I came across this post this morning.
At Scoring Notes, we usually cover the latest products and news about music notation software and related technology. Music engraving, as we all know, dates back well before the computer age. Sometimes, though, it’s easy to forget that the computer-aided portion of the history book spans back a good long time, too. In this article, we’ll summarize that history and explore a few key moments that led us to where we are today in the field.My first exposure to computer notation was when I used Logic on an Atari ST. My high school jazz band folder had been stolen, and I had to write out a lot of the parts, and decided to try to do it with a computer. It didn’t go so well.
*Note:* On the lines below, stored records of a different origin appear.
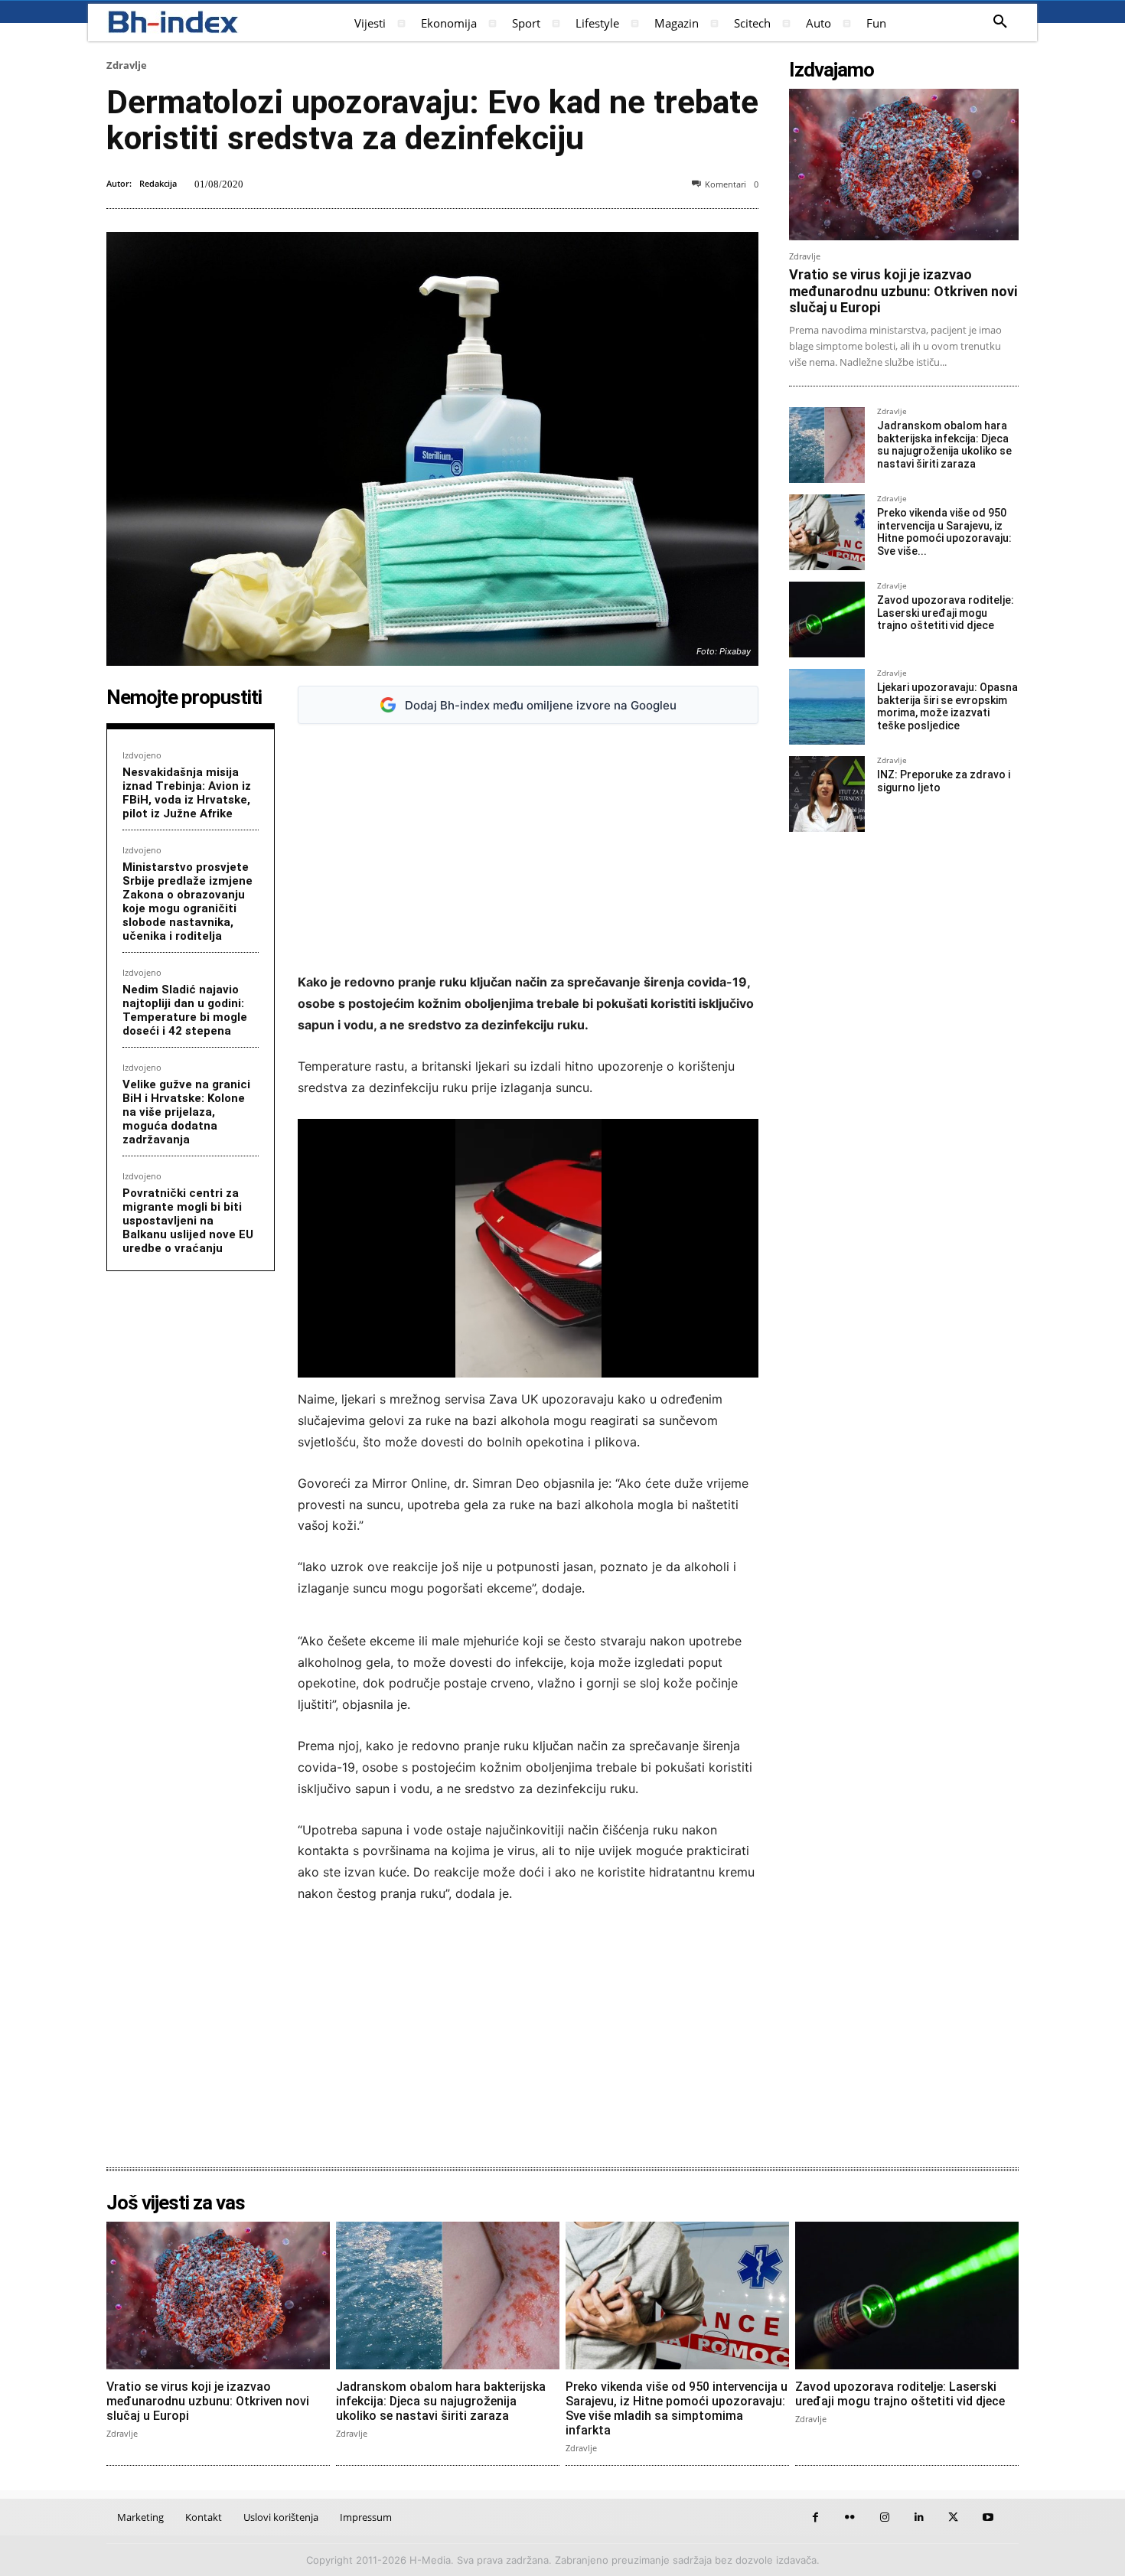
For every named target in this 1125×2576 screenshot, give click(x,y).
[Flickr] (849, 2517)
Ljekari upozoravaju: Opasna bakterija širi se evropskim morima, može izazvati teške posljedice (947, 706)
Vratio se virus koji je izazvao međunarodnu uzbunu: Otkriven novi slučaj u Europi (903, 290)
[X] (953, 2517)
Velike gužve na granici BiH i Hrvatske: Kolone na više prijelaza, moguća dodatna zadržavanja (186, 1112)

I do have an old Etude book by Dan Higgins from 1982(?) that looks computer notated. I still use that book. I never got to use “Score”, but I did have some exposure to MOTU’s stuff in the 90s, and I think I used Electronic’s Arts’ Deluxe Music Construction Set on something…..
I also remember buying the “Sonata” font for Encore in the 90s (I think 1991/92) for use with Encore. That was when I was working on the II-V-I patterns using an older Mac SE/30. Like I can remember being on page 70 of that, and pasting stuff to new bars, waiting several minutes for it to complete the job, and then having it transpose something, and waiting. Lots of waiting in computers then.
Oh, I DO remember some of the OLD versions of Finale. I know I have disks somewhere for like version 3.5 of Finale, which is like the middle 90s I think. I don’t think I used 2.6.1…….
It’s a good memory lane article…..and interesting to see how the industry evolved.